The question is not how can both churches be true; the question is, Are you willing to seek out the fullness of truth, and then commit to it? Christ can work miracles in the walls of different churches, and anyone—regardless of baptisms—can feel the Holy Ghost at different points in time, reaching for you to turn the wheel and avoid the accident, comforting you in times of desperation, and encouraging you to give to others…
But are you willing to investigate an unfamiliar faith to see if you can find something that feels in your bones like something you have known to be true since before you were born? Are you willing to ask yourself, if there is more Christ wants us to learn? Or if there is more to life than simply living to the fullest extent until we reach the end? Or are we willing to settle with, “I believe in God, I believe in an afterlife” without fully investigating how it came to be, how we can eventually get there, and who God truly is?
Is it worth not having eternity with the ones you love?

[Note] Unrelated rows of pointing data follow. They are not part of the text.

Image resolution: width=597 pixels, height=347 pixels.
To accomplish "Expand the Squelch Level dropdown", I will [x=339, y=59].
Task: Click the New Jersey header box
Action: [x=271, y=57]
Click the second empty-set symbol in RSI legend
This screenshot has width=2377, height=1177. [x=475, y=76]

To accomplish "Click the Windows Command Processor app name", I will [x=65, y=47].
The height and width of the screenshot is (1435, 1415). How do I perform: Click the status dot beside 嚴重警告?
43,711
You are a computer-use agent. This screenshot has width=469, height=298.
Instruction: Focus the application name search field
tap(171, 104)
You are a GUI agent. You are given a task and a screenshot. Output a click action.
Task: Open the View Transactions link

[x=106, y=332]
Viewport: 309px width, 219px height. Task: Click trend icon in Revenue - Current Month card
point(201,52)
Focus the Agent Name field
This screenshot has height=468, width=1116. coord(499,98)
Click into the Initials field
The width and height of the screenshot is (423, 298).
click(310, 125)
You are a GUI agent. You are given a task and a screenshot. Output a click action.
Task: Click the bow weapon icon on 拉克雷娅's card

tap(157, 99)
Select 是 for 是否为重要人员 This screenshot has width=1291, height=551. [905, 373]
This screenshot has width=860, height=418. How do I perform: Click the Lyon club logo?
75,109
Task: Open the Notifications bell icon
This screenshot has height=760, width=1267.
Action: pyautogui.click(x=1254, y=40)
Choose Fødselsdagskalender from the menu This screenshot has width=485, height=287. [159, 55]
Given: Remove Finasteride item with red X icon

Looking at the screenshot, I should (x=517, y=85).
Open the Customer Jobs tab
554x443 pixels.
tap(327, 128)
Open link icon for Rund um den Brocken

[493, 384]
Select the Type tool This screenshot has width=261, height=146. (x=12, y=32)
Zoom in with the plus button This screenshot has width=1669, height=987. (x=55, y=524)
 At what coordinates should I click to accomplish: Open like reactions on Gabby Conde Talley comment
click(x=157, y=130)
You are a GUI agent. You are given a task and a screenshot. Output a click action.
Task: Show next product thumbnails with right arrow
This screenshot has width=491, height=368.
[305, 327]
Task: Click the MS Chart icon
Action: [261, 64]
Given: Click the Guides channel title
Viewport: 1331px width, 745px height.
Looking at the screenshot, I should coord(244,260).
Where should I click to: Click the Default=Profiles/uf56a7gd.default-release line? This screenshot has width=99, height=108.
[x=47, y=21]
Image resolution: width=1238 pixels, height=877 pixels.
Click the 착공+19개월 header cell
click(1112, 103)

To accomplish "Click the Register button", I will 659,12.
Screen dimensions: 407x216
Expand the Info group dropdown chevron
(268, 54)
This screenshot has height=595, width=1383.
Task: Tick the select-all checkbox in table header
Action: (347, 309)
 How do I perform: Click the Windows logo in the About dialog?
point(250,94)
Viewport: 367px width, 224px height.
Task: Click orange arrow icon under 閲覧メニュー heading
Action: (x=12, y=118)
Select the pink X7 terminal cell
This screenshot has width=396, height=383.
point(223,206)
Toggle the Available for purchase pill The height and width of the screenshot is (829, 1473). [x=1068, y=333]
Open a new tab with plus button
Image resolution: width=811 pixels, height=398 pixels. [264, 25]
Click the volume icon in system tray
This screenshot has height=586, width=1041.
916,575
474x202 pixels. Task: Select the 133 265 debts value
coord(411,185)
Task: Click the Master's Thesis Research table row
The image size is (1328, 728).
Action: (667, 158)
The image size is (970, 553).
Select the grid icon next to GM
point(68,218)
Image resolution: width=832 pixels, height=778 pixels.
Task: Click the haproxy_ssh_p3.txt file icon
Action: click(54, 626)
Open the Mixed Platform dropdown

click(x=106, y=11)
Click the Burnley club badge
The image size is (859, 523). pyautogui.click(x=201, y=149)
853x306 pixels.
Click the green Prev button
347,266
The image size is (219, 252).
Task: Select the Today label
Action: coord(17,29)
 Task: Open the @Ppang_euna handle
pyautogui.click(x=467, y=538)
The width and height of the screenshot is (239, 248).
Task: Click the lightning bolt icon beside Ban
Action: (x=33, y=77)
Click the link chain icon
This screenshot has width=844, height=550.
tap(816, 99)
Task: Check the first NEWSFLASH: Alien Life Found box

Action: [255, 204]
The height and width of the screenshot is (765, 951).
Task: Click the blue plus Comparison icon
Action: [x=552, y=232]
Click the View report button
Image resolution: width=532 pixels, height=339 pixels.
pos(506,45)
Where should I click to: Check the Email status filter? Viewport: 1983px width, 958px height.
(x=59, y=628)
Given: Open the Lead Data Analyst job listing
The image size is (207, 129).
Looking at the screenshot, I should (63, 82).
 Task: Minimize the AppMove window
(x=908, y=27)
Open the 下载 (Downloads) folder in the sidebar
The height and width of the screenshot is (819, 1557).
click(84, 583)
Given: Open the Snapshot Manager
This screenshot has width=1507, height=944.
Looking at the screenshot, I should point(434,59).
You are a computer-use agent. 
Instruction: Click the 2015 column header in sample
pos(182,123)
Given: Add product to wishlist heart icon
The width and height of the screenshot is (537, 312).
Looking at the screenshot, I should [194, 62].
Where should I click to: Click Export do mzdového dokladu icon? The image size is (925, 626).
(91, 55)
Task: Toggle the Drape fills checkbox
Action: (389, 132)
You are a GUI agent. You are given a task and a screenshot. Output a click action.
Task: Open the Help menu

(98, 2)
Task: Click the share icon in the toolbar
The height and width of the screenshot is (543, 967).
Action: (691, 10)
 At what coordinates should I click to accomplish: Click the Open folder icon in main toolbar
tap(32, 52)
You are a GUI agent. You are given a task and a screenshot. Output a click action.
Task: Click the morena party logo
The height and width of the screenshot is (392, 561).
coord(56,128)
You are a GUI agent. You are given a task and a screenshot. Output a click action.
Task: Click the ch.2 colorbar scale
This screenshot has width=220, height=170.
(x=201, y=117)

I do not believe contentment in this life is worth the possibility of passing up on eternity in the next. I believe God’s path challenges us to constantly reanalyze our beliefs until we find the most truth. It is essential to humble ourselves enough to seek in His name; to kneel as Joseph Smith once did and ask the Lord what His truth is? Because I promise the reward will be sweeter than anything here on this earth.
Are you willing to ask these questions, and then commit to His church when Heavenly Father gives you the answer? Because I know He will. Ask the question in faith and love and eventually a quiet, still voice will answer. It may take time (and work on your end) but He will.
My little Christian church was a necessity. It was a stepping stone in my journey, with truth and joy and love… but it was not the destination. I was racing full speed towards the moment that would change my life forever.
As a homegrown Portlandian feminist, Lauren Mckinnon sometimes wondered how she fit in as a new member of The Church of Jesus Christ of Latter-day Saints — but through her testimony and everyday experience, she realized that no matter how different we may feel, we all belong in Jesus’ flock.